Elle suit son cours. Il y a deux contentieux en parallèle, sur le fond et sur la forme. Sur la forme, il y a un flou juridique qui doit être tranché car la région de Castille-et-León dit qu'elle n'est pas compétente pour faire appliquer notre décision de démantèlement de la station, alors qu'elle gère les relations avec le concessionnaire depuis 1984. Pendant ce temps, nous ne pouvons pas lancer le démantèlement.

Que risquent les responsables de la station qui ont ouvert Navacerrada alors que la concession est terminée?

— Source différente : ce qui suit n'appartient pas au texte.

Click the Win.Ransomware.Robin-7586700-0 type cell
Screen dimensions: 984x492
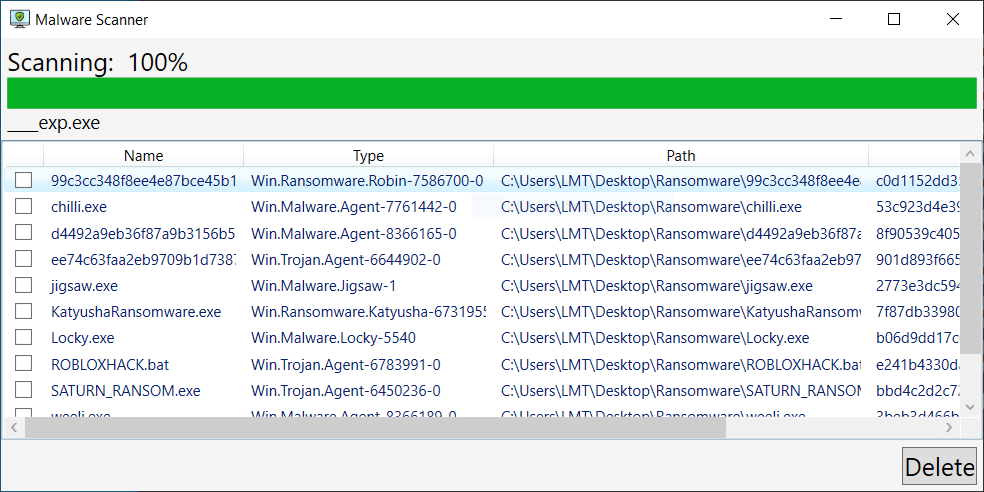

Ils sont en effet dans l'illégalité. Les remontées mécaniques ont des règles et transportent du public. S'il y avait un accident, il pourrait y avoir des conséquences graves puisqu'ils pourraient ne pas être en règles. Nous espérons qu'il n'arrivera rien.

Pourquoi souhaitez-vous fermer cette station exactement ?

Notre objectif n'est pas de faire fermer Navacerrada. Nous voulons récupérer les terrains qui appartiennent au domaine public pour les restituer à la nature et à tous. Actuellement, ils bénéficient à une entreprise privée à travers une concession du service public. Notre compétence, ce n'est pas les stations de ski, mais la protection de l'environnement car cet espace a une grande richesse écologique. La fermeture de la station est une conséquence de notre action.

Pourquoi le faire maintenant ? Le problème du réchauffement climatique n'est pas nouveau...

La concession de 25 ans s'est terminée l'an dernier, c'était le bon moment pour opérer ce changement. Cela n'avait pas de sens de repartir pour 25 nouvelles années alors que le ski alpin a des conséquences sur le milieu de montagne qui est particulièrement fragile. Nous souhaitons prendre exemple sur la restauration réussie de la station voisine de Los Cotos et dès lors intégrer Navacerrada dans le parc national de la Guadarrama.

Une bataille très politique

Au fond, cette histoire est très politique. Deux visions de société qui s'affrontent à travers les urnes. Depuis son élection en 2018, le gouvernement de gauche de Pedro Sánchez (PSOE) promeut la réhabilitation des espaces naturels et l’extension des parcs naturels, comme c’est le cas pour Navacerrada qui, une fois fermée et démantelée, pourrait intégrer le parc national de la Guadarrama.
Ce qui n’est de toute façon pas du goût de la droite au pouvoir dans la région autonome de Castille-et-León, ou du Parti populaire au niveau national. « Dans deux ans, il y aura un nouveau président d’Espagne, glisse Chus, la fondatrice du collectif pour "Sauver Navacerrada" avec pragmatisme. Nous espérons que la justice n’aura pas avancé d’ici là et que le nouveau président ira dans notre sens. » Sans attendre jusque là, les élections régionales de Castille-et-León du 13 février prochain devraient avoir un impact déjà sur cette affaire. Et sur cette guerre de visions de l'avenir.